Shaw's period stopped in her early 40s, but doctors chalked it up to early menopause. She was anemic, but doctors treated her lack of healthy red blood cells as an isolated incident. Her bone density deteriorated, but, again, physicians treated the osteoporosis on its own. Friends admired her weight loss and exercise tenacity.

While the health risks of an eating disorder are damaging at any age, older women are at an even increased risk because their bodies have aged more, said Parker.

"There can be significant damage to the heart and heart muscles," said Parker. "In really severe cases, the heart can stop functioning. Fat stores in the brain can become depleted and affect cognitive and neurological functioning. It can also result in osteoporosis and organ failure."

If friends or family do suspect a person is suffering from an eating disorder, Parker encouraged people to remember that the illness is an "expression of pain."

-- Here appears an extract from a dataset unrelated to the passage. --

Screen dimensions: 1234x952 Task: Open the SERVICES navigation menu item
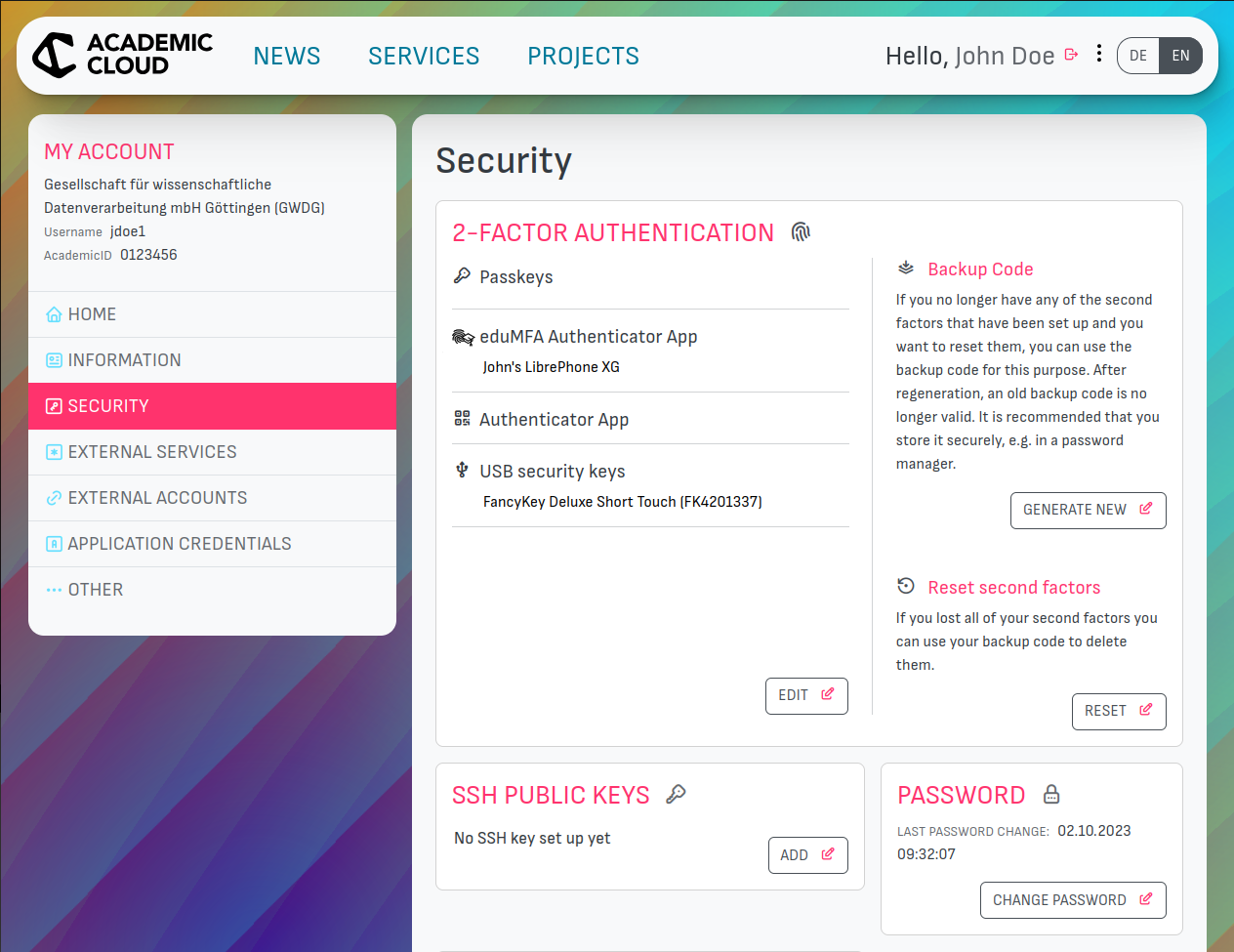click(424, 56)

"Families and friends tend to say, 'you should eat more,' or 'you need to exercise less,' but that can turn into a negative cycle very quickly," said Parker. "Try to respond to the pain over the behavior by saying something like 'it seems like you're not doing very well, can we help you speak with a therapist or minister?'"

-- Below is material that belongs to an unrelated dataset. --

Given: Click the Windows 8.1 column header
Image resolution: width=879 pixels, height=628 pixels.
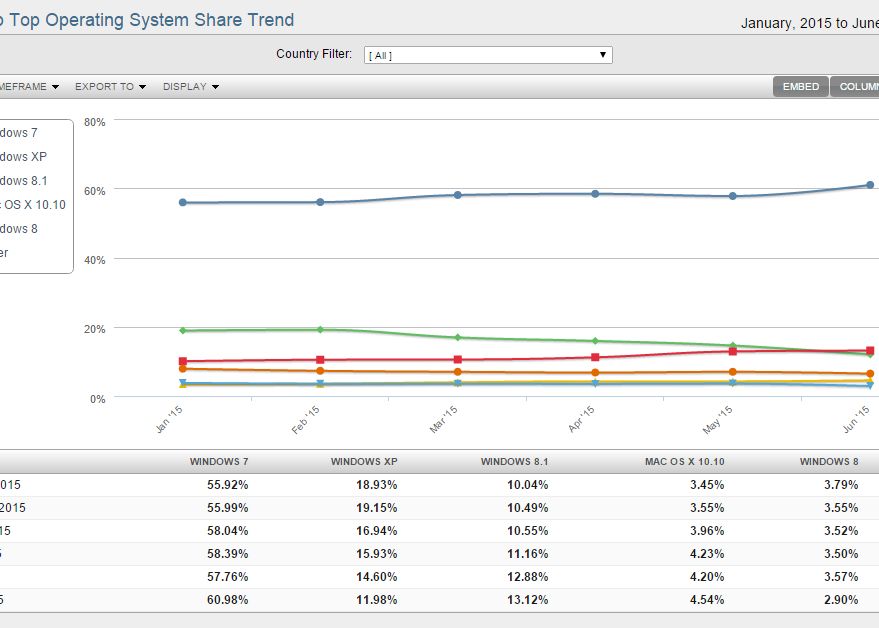Looking at the screenshot, I should coord(514,462).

When she finally received treatment for the disease, Shaw began sculpting as a therapeutic way of coping. She'd bring her sculptures to therapy session, and her art soon became a springboard for a more in-depth look into her disordered eating habits.

Her series, which she titled, "Body of Work," has now been featured in exhibits at several top medical schools, including Washington University School of Medicine, Columbia University Medical Center and New York University School of Medicine. Many professors have used her work as a teaching tool, to show medical students in a "visceral way" what patients experience when they suffer from an eating disorder.

"I never went to college, and that's where some of my feelings of worthlessness came into play," she said. "I always wanted to be a doctor. That may never happen, but it's a bit ironic. In a way, I found my way into medical school because my art is inspiring doctors to understand this disease. That definitely gives me a sense of worth and purpose."